COVID-19 puts Sox fan's Opening Day streak on hold
Arriving at Guaranteed Rate Field hours before Chicago White Sox ace Lucas Giolito fires a first-pitch strike past Kansas City Royals center fielder Whit Merrifield to open the 2020 baseball season, fan Howard Jaffe of Libertyville tailgates with his usual buddies. He tells me how this is the 58th straight year he's been to Opening Day on the South Side.
I check in with him during the 7th inning, after slugger Eloy Jiménez hits his second home run of the day to give the Sox a lead that holds up for a victory, and a smiling Jaffe says he's pleased but practical enough to avoid any premature talk of a World Series or even the postseason.
That's how I figured today would go.
But the spreading coronavirus and the shelter-in-place orders have scuttled everything. There is no Opening Day. Baseball is in limbo. If Giolito is throwing, it's probably at home, tossing balls to his dog, Louie. Jiménez can only imagine smashing dingers that count.
As president of the Inland Bankcorp in Oak Brook, Jaffe is working from his home office to help clients manage during this fiscal crisis. And I'm sitting at my kitchen counter, tethered to my cellphone.
"The subject of Opening Day is hardly worth a comment," says Jaffe, who was recently elected to the board of the American Bankers Association, which is the voice of the nation's $18 trillion banking industry and has bigger issues to manage. "There are higher priorities."
Jaffe notes that even Daily Herald football guru and his old childhood buddy, Hub Arkush, wrote a football column recently about the need to adhere to the COVID-19 recommendations, practice social distancing and help others. "This is for the safety of humanity," Jaffe says.
The lifelong Sox fan has endured rainouts, snowouts and even an Opening Day in 1995 delayed until April 27 as a result of the lingering strike that scuttled a 1994 season and still haunts some Sox fans. "They could have won," Jaffe says of his '94 Sox team, which sported a lofty 67-46 record as the season shut down. "They were in first place when the strike began."
With the strike canceling the 1994 postseason and any chance of a Sox World Series, fans knew the owners and players could have worked together to save the season. "People's angst over baseball was directed at baseball," Jaffe says. "This is 100% different."
People are dying. People are losing jobs. People are watching their savings dwindle away.
"Sure, the White Sox will be better," Jaffe predicts when pushed to talk baseball. "They win 10 more games than last year, they're a .500 team. Could they win 20 more? Sure, it's possible. But our focus and attention shouldn't be on baseball."
Embarking on a fishing trip to Lake Erie in 1995, Jaffe made his buddies drop him at the new Comiskey Park for the rescheduled opener just so he could see the Sox lose 9-4 to the Milwaukee Brewers and keep his streak intact. He would have missed the 1972 home opener, a 14-0 win over the Texas Rangers, if not for the accommodating driver who picked up the hitchhiking student from Northern Illinois University in DeKalb.
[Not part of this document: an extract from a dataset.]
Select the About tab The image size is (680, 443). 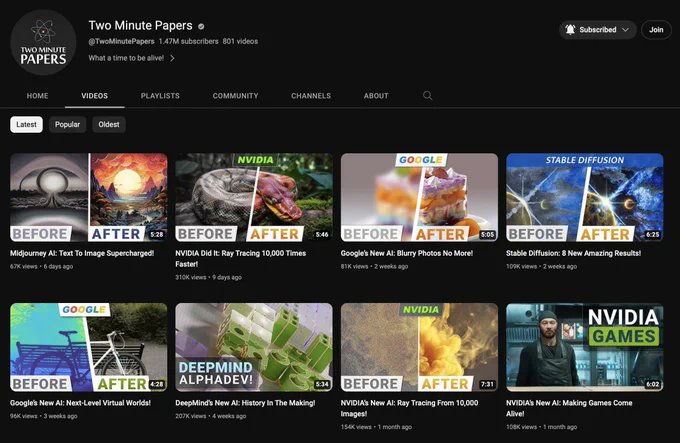click(376, 96)
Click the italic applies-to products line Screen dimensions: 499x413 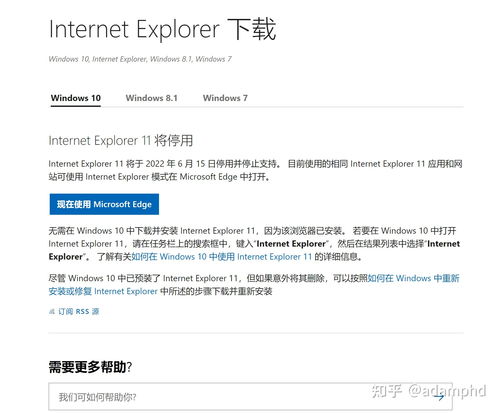click(140, 59)
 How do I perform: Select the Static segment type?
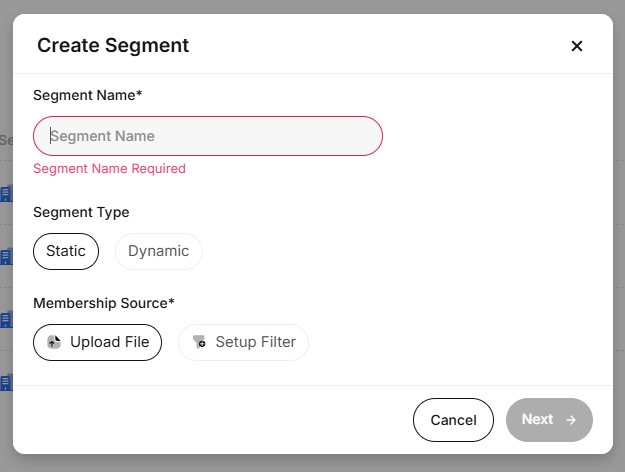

America's pastime has to come second to Americans, Jaffe says. If Hall-of-Famer Ted Williams could miss three seasons to be a pilot during World War II, and most of the 1952 and 1953 seasons because of the war in Korea, optimistic White Sox fans can survive an interruption of this 2020 season.
"If the season is lost, there are good and valid reasons for the season to be lost," Jaffe says. "I read the sports page. I'm still a fan. You know I love baseball, but other things are really important."
Jaffe's streak isn't going anywhere.
"Yes, I will go to the first game," Jaffe says. Even if it doesn't happen until 2021.